Angiotensin II Type 1 Receptor-associated Protein Deletion Combined With Angiotensin II Stimulation Exacerbates Diabetic Kidney Disease In C57BL/6 Mice

The progress in the research field of diabetic kidney disease (DKD) has been disturbed by the lack of reliable animal models. Angiotensin II (Ang II) type 1 receptor (AT1R)-associated protein (ATRAP) promotes internalization of AT1R and selectively inhibits pathological AT1R signaling.
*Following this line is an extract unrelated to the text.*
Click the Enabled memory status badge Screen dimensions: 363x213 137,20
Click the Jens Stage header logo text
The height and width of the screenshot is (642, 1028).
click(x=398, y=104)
In this study, we investigated whether overactivation of the renin-angiotensin system (RAS) through a combination of ATRAP deletion with Ang II stimulation developed a progressive DKD model in C57BL/6 mice, which are resistant to the development of kidney injury. Eight-week-old male systemic ATRAP-knockout mice on the C57BL/6 strain (KO) and their littermate wild-type mice (Ctrl) were divided into five groups: 1) Ctrl, 2) Ctrl-streptozotocin (STZ), 3) KO-STZ, 4) Ctrl-STZ-Ang II, and 5) KO-STZ-Ang II. Ang II was administered for 6 weeks from 4 weeks after STZ administration. At 10 weeks after STZ administration, mice were euthanized to evaluate kidney injuries after measurements of systolic blood pressure (SBP) and urinary albumin excretion (UAE). Neither ATRAP deletion alone nor Ang II stimulation alone developed a progressive DKD model in STZ-induced diabetic C57BL/6 mice (UAE, Ctrl vs Ctrl-STZ vs KO-STZ vs Ctrl-STZ-Ang II: 10.6±2.0 vs 89.0±11.9 vs 69.1±15.0 vs 151.3±55.4 μg/day). However, a combination of ATRAP deletion with Ang II stimulation accelerated the development of DKD as manifested by overt albuminuria (UAE, KO-STZ-Ang II: 852.0±195.6 μg/day, p <0.001 vs Ctrl-STZ-Ang II), glomerular hypertrophy, podocyte loss, mesangial expansion, kidney interstitial fibrosis, and functional insufficiency, concomitant with increased angiotensinogen and AT1R expression in the kidneys. SBP levels were comparable between the Ctrl-STZ-Ang II and KO-STZ-Ang II groups (SBP, Ctrl-STZ-Ang II vs KO-STZ-Ang II: 144±4 vs 154±5 mmHg, p =0.363). In STZ-induced diabetic C57BL/6 mice, the combination of ATRAP deletion and Ang II stimulation accelerates the development of DKD by converting the C57BL/6 strain from being nephropathy-resistant to -susceptible, which may be associated with intrarenal RAS overactivation.